Reader Jake Adam York writes in response to “Support our Truths!”:
Many thanks to you for a spirited and (typically) intelligent response to “The Death of English.”
Were you inclined to extend your remarks, either in private or in public, I would be interested in your thoughts on two separate issues:
(1) I wonder if you feel, as I do, that the recent (i.e., in the last decade) increase in aesthetic consideration of literature, marked for example (and perhaps most notably) by the interest in the intrinsic worth of literature argued in the Rand report “Gifts of the Muse,” might constitute a different response to the same phenomena that must motivate the Halberstam commentary . . .
(2) Reading comments like Halberstam’s I can imagine the occasion for such remarks, though the vision of the state of academia seems especially foreign to my experience in a decidedly smaller school. I teach on the University of Colorado’s urban campus in Denver where the English department is growing --- in two fields in particular, literary studies and creative writing, the very segments of the discipline that would seem to be most passé by Halberstam’s measures. I don’t know if there is a cultural stratification in academia that could be observed nationwide, but perhaps you or Dr. Hayot might comment on what your own experience in your own academic location might suggest about the rise or fall of the discipline . . .
Best,
Jake Adam York
Thanks, Dr. York, for reading and for writing in. I can’t speak for E. Hayot, but here’s my take on the issues you raise.
1) I think I know what you mean by a certain return to the aesthetic over the last decade or so. This would range from Elaine Scarry’s On Beauty and Being Just (2001) to the kind of thing I suspect is contained in the Rand report (but I haven’t read and so don’t know). I’m not sure if anyone has tried to connect the last decade’s politically and intellectually diverse work on the aesthetic, but even a few gross generalizations would get us started. If nothing else, the sense of “return” that always seems to announce such studies would at least tell us what revolution has supposedly happened that we now need to look back before it. Speaking anecdotally and without examples (just bloggin’), “returns’ to the aesthetic seem to be as provincial in their examples as they are universal in their aspirations. At our historical moment, having a complex attitude toward beauty seems to me to be something like a moral obligation. This doesn’t mean killing it, much less denying it ever existed.

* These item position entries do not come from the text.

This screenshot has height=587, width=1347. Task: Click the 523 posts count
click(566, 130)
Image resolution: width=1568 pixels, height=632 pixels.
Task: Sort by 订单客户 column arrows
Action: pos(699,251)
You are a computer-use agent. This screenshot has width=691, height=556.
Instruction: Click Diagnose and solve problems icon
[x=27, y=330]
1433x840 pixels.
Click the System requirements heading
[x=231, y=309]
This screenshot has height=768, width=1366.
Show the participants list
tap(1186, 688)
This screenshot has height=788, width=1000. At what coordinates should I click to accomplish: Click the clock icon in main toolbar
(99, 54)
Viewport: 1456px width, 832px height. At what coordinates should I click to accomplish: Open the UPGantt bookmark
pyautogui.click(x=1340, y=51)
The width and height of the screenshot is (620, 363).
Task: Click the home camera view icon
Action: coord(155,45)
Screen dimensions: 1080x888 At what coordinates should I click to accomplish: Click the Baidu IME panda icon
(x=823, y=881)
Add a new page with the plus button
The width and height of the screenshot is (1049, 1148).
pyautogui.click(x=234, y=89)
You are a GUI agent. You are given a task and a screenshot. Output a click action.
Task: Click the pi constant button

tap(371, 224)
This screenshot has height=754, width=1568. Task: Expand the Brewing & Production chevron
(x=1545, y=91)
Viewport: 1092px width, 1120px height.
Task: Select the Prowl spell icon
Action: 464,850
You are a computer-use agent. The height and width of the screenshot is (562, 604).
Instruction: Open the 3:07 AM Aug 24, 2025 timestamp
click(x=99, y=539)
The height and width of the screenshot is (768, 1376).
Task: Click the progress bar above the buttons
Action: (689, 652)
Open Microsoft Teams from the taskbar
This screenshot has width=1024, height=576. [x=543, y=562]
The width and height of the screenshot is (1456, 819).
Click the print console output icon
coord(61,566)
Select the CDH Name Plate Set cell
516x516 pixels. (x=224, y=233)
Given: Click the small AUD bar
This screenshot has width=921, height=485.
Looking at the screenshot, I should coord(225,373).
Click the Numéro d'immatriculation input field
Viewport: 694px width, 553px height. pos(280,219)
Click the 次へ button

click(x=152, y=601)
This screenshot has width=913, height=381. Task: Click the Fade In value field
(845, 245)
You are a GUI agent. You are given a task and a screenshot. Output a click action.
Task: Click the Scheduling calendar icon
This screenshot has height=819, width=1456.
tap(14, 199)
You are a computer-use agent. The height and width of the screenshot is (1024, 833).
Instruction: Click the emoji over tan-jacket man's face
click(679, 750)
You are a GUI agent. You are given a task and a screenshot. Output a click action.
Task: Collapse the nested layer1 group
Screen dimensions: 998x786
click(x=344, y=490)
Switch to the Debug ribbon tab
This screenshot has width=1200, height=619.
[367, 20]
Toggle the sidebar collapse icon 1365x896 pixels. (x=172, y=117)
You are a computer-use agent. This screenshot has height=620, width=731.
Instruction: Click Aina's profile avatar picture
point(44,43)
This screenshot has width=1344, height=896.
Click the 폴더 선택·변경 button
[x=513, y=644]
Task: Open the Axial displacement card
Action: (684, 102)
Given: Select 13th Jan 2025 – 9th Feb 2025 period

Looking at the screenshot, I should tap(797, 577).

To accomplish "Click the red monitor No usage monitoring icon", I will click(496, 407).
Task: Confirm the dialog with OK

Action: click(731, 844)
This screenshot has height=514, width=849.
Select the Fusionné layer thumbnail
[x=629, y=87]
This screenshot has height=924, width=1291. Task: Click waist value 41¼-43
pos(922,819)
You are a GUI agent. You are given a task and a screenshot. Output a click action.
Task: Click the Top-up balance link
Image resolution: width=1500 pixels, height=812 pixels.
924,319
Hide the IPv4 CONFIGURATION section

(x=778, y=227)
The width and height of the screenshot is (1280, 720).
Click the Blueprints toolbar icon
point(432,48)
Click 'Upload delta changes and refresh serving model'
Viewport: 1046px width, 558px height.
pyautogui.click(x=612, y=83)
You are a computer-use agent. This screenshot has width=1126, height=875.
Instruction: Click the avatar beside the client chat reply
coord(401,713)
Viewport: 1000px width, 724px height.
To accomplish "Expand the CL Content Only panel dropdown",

Specifically, I wondered, in writing last week’s blog, what exactly “conservatives” imagine literature professors should be teaching. I imagine a classroom a bit like the old “Saturday Night Live” skit in which Chris Farley plays a young Chris Farley-like guy with a cable access show who has somehow gotten Martin Scorsese on for an interview. The entire interview consists of Farley recalling classic bits from Scorsese movies (“You remember that time, in Taxi Driver, when DeNiro was looking in the mirror, and he was like, ‘Are you talking to me?’” etc.). Scorsese says he remembers. After a pause, Farley adds, “That was awesome.”
For a more high-brow formulation of the same thing, see Friedrich Schlegel: “If some mystical art lovers who think of every criticism as a dissection and every dissection as a destruction of pleasure were to think logically, then ‘wow’ would be the best criticism of the greatest work of art. To be sure, there are critiques which say nothing more, but only take much longer to say it.”
2) I have less to say about this one except to say that I’m sure you are right and that I think that the tendency to speak in generalities about “academia,” or even “the Humanities,” is part of the problem. Everything that happens at Harvard is taken as symptomatic (in various ways) of national trends, while someone like Ward Churchill can be promoted as a symbol of liberal academia by conservative critics. This tendency to generalize reflects, on the one hand, many academics' desire for a sense of a broader community and, on the other, the fact that mainstream representations of academia are so few and far between that even when there’s good will the examples necessarily take on the force of general truths. Those are my first thoughts anyway.